By Scott Tibbs, October 18, 1998
The Kosovo situation that President Clinton seems determined to get us involved in brings up some interesting issues with regard to foreign policy. There are four issues raised by the latest flare-up in the Bosnian conflict. First, we have the question of what America's vital national interests are. Second, we face the question of when military force should be used to protect those interests. Third, we must decide how military force should be used. Finally, we have the question of whether American military power should be used to promote a set of values not necessarily directly connected to national security.
The first two questions are the strongest arguments against Clinton's policy. Defenders of the Administration's Bosnia policy argue that a war in the Balkans threatens to spread to other parts of Europe and therefore it is in our national interest to stop this war. This logic begins with a solid premise, but disintegrates upon closer examination. Yes, it is in America's national interest to prevent a wider European war. However, the general assumption that the Balkans are the "powder keg of Europe" is questionable. It is true that both world wars began in the Balkans. However one must also consider that the Balkan conflicts also provided an opportunity for the imperialistic ambitions of Germany to surface, and may not have drawn in other nations on its own.

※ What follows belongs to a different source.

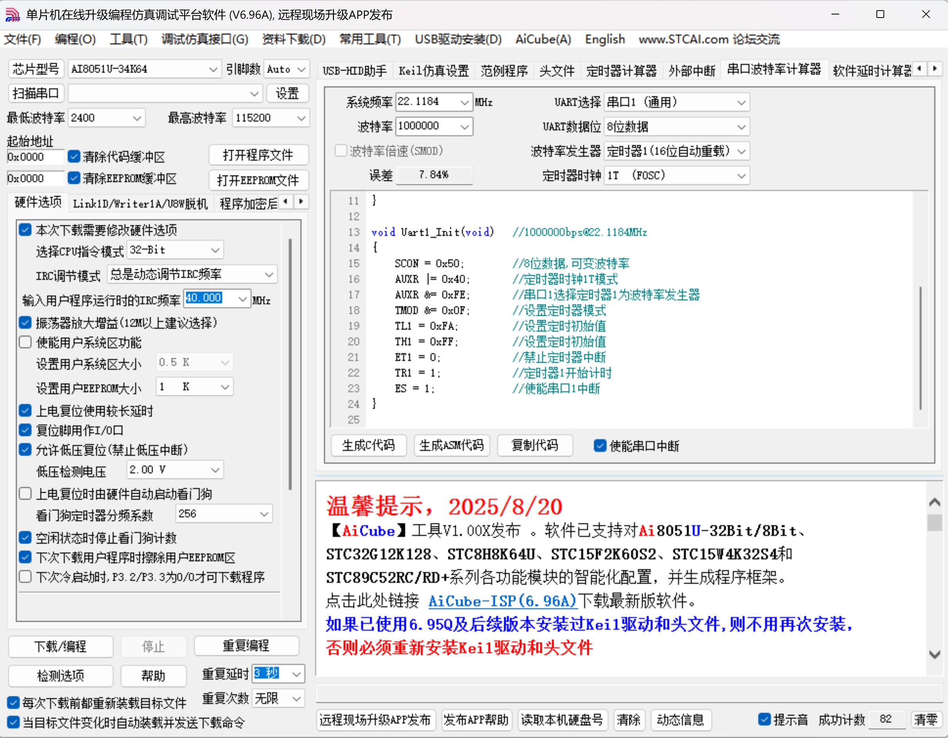Image resolution: width=948 pixels, height=738 pixels.
Task: Click right arrow beside 程序加密后 tab
Action: (301, 202)
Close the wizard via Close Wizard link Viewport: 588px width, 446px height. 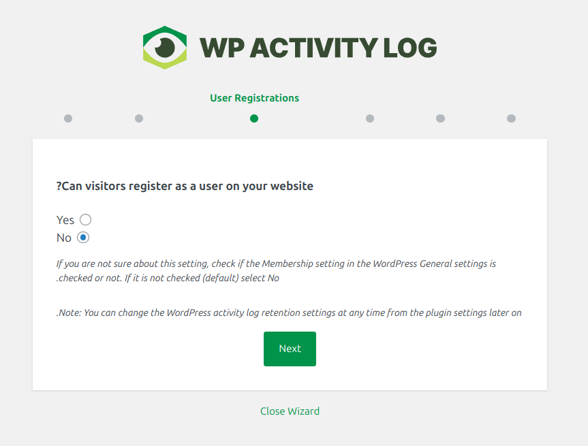(290, 411)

However, if our main security interest were preventing a wider war, would it not be advisable to focus on keeping the conflict within the former Yugoslavia, and keeping other countries from getting involved? Do we have to have peacekeepers on the ground in Bosnia to prevent escalation? The answer to this is no.
The Clinton Administration's Bosnia policy was poorly thought out from the beginning. We have no exit strategy, and no way of defining victory and leaving Bosnia without war breaking out again. If you were to believe Clinton's statements when U.S. troops first arrived in Bosnia, American military forces were originally supposed to be out of Bosnia two years ago. Of course, as he has proven in the various scandals surrounding his administration, Clinton cannot be trusted, and any promises he makes have to be taken with a grain of salt.
We also have the issue of whether or not American military forces should be used to promote a set of values we deem important. The answer is no. The blood of American soldiers should not be spilled unless national security is directly affected. And while preventing genocide is an honorable goal, American military force should not be used simply to prevent it. In any case, we simply cannot be the world's policemen. If we are justified to be in Bosnia due to genocide, why are we not justified to go to war with China over the oppression of Tibet? By Clinton's logic we could also go to war with Russia over the oppression of Chechnya.
This brings us to a plausible base for foreign policy in the twenty-first century: isolationism. No, I am not talking about the Pat Buchanan/Richard Gephardt policy of economic protectionism and barriers to free trade. What I am talking about is military policy: American foreign policy with regard to military force should be that unless there is a direct threat to America's physical or economic security, we should not send troops, use air strikes, or otherwise flex military muscle.
America is hated though most of the world. Much of that hatred is simply due to the fact that the U.S. is the last remaining superpower, and we are economically better off than other nations. But a significant portion of that hatred is caused by American military involvement in areas we have no reason to be involved in, and the double standards used to justify that involvement. In Bosnia, we have virtually ignored war crimes committed by the Croats and Bosnian Muslims against the Serbs, and this has caused much bitterness in Yugoslavia. It can be reasonably assumed that the only reason the Serbs have committed more war crimes than the Muslims and Croats is because the Serbs have the most military power to beable to commit those crimes.
Finally, in the age of international terrorism, military involvement where it is not justified and the double standards used to justify it can lead to attacks on Americans on American soil. We should strongly re-evaluate American foreign policy, because a moral threat can quickly turn into a physical threat if we are not careful.